I'm guessing that about 90% of tourists have no idea they are being scammed for an additional 3-4% by DCC and probably think it's great that they get to pay in their home currency (hence the reason the "forced" DCC practice continues with little pushback from Visa/MC, since few complain).

kebosabi Apr 17, 2014 2:31 pm


Originally Posted by JEFFJAGUAR (Post 22720101)
I wonder how common a practice this is i.e. on phone or on line orders to perform a dcc transaction without asking.

For Japan, buying stuff online, over the phone, or even face-to-face merchant transactions do not do DCCs...at least for now.

One exception that I've come across DCC is when trying to buy something from Amazon Japan. Close to the end of the check out process, when it recognizes that you're using a non-Japanese credit card, it defaults to a view of the checkout price in your home countries' currency, with a tiny mark stating that you'd like to revert back to JPY. That's the DCC on Amazon Japan.

I'd show a screenshot of it, but I don't plan on buying anything from Amazon Japan at this time.

othermike27 Apr 17, 2014 3:50 pm


Originally Posted by Newark7 (Post 22720945)
I'm guessing that about 90% of tourists have no idea they are being scammed for an additional 3-4% by DCC and probably think it's great that they get to pay in their home currency (hence the reason the "forced" DCC practice continues with little pushback from Visa/MC, since few complain).

By my calculation, you were scammed for about 4.8% = (70.42-67.19)/67.19, assuming your currency conversion from GBP 40 to $67.19 was correct for that day.

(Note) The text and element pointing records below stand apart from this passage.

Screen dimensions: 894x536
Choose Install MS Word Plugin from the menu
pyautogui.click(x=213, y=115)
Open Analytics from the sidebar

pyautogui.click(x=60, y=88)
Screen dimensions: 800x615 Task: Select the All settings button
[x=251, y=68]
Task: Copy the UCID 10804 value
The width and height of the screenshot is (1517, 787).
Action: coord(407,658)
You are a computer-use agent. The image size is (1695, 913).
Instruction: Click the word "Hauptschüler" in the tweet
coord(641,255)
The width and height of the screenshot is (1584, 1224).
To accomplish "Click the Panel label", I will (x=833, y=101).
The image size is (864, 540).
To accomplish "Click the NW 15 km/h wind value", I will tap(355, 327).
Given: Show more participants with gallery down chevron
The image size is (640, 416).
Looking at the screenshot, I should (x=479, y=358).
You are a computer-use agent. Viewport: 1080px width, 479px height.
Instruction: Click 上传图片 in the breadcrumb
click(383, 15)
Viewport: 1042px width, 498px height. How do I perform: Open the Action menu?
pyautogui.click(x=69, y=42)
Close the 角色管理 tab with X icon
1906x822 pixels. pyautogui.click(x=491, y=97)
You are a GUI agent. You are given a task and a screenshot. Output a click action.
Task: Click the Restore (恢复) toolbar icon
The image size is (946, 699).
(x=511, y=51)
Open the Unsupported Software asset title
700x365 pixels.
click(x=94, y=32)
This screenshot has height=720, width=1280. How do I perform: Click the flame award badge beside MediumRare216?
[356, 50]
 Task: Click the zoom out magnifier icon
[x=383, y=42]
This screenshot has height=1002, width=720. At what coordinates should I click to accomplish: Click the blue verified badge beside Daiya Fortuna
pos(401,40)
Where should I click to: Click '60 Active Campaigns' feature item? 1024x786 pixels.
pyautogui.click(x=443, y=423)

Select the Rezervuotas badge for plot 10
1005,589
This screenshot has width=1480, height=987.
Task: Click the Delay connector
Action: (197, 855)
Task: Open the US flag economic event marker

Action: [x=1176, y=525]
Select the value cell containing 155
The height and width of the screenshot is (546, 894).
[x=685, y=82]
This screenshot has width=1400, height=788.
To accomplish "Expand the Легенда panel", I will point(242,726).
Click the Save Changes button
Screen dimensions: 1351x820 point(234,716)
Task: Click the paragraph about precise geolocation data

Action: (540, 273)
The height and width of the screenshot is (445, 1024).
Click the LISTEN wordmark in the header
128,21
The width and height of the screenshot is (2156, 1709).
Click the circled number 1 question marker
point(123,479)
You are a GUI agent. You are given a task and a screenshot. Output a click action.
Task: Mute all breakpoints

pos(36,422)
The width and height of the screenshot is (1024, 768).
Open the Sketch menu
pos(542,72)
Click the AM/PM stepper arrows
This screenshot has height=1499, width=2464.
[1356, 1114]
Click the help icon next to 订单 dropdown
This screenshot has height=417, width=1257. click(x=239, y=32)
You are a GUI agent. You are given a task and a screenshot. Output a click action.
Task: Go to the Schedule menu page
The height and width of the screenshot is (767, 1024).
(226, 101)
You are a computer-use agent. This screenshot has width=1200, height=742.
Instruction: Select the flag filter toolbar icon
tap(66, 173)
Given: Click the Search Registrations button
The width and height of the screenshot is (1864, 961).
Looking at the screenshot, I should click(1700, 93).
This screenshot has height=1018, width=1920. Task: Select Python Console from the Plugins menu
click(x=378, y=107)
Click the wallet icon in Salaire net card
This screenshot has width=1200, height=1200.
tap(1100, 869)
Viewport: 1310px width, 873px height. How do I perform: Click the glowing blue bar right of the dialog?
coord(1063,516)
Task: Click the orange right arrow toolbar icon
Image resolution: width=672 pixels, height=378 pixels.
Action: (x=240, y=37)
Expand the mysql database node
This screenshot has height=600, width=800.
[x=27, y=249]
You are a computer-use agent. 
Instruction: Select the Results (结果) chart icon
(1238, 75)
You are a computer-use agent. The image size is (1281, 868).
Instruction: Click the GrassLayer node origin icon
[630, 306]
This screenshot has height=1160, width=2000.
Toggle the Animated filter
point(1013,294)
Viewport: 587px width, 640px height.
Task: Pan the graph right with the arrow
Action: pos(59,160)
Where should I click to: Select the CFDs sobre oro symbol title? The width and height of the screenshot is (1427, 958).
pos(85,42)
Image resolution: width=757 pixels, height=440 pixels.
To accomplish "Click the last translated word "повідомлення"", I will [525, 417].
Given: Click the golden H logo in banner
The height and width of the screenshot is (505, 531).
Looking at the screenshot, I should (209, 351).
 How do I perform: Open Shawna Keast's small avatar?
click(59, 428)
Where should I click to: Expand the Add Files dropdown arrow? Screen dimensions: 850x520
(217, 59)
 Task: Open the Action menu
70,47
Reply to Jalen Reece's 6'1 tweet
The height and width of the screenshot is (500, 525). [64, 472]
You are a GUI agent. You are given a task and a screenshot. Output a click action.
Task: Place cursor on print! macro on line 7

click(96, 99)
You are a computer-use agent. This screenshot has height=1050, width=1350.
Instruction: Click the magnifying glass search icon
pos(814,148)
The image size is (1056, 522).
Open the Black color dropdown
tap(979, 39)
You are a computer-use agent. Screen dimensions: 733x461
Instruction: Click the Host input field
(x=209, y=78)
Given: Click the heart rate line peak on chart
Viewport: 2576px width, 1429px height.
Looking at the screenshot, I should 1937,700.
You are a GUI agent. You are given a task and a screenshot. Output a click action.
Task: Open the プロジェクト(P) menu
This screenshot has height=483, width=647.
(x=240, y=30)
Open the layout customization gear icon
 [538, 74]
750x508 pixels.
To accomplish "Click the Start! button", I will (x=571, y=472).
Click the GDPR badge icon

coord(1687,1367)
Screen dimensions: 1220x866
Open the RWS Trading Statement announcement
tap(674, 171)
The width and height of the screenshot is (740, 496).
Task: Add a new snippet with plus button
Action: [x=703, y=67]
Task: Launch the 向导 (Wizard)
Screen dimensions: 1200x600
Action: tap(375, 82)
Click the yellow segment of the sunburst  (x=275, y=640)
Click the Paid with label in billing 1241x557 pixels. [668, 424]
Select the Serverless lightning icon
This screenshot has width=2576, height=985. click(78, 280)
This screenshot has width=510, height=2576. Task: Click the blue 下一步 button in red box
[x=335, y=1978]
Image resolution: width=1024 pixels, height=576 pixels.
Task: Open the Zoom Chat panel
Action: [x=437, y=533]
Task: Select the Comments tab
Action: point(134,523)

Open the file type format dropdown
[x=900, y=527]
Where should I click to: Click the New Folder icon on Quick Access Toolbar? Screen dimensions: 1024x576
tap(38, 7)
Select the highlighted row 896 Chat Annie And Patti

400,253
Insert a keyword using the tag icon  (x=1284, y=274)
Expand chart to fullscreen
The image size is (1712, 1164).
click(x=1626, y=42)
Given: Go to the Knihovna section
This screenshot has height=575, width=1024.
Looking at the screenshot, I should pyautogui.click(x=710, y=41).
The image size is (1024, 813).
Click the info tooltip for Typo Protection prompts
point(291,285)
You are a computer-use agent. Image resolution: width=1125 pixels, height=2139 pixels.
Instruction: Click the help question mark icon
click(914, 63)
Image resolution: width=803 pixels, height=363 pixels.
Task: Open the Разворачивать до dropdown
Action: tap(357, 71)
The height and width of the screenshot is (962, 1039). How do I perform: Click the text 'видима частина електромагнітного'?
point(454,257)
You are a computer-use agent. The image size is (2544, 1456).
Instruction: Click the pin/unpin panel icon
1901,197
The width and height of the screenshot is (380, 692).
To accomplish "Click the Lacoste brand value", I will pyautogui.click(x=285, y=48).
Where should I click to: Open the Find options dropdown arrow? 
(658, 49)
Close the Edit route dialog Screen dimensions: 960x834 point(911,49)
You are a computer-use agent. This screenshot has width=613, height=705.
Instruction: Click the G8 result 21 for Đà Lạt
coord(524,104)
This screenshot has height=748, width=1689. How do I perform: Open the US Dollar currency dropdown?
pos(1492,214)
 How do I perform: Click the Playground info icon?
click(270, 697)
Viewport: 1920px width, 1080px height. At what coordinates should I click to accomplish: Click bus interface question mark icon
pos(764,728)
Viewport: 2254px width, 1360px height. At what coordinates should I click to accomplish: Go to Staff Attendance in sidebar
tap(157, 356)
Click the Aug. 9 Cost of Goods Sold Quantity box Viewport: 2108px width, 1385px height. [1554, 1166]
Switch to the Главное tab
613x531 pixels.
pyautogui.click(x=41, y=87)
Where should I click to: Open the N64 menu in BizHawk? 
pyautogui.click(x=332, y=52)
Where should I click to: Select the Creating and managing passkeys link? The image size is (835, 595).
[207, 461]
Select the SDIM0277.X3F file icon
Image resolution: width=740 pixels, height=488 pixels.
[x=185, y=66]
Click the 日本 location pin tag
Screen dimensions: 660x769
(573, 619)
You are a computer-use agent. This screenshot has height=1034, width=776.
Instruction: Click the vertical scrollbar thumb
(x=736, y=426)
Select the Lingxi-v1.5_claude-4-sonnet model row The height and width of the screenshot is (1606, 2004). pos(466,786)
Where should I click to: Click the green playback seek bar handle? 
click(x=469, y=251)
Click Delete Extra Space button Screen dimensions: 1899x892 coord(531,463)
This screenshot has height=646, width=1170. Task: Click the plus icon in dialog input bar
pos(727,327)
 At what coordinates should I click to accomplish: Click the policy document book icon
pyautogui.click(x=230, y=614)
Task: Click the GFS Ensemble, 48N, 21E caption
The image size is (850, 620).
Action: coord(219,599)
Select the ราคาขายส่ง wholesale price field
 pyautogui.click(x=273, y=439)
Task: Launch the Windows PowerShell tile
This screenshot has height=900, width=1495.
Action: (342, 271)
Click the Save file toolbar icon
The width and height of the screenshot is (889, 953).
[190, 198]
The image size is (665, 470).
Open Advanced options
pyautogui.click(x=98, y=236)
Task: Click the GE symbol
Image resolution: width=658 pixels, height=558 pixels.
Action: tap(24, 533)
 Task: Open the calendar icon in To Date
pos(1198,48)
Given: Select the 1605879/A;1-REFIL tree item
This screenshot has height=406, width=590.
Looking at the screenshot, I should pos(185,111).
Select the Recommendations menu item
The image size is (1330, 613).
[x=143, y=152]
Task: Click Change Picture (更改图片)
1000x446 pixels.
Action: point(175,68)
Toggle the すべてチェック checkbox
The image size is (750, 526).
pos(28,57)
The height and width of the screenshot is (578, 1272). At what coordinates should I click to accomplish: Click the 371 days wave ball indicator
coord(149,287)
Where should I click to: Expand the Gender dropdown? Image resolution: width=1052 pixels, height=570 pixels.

That seems typical of the many reports here (and, by the way, higher than even the AMEX 2.7% FTF).

I don't recall if I was given a choice the one time I was DCCed at a hotel a few years ago, but I probably thought, "Oh, that's nice. They converted to dollars for me." Ignorance is bliss...

reclusive46 Apr 17, 2014 5:56 pm


Originally Posted by othermike27 (Post 22721384)
By my calculation, you were scammed for about 4.8% = (70.42-67.19)/67.19, assuming your currency conversion from GBP 40 to $67.19 was correct for that day. That seems typical of the many reports here (and, by the way, higher than even the AMEX 2.7% FTF).

I don't recall if I was given a choice the one time I was DCCed at a hotel a few years ago, but I probably thought, "Oh, that's nice. They converted to dollars for me." Ignorance is bliss...

I'm just glad my Lloyds Amex has no foreign transaction fees because DCC is starting to become a pain in the US, especially at restaurants where one or two even apply DCC after adding the tip.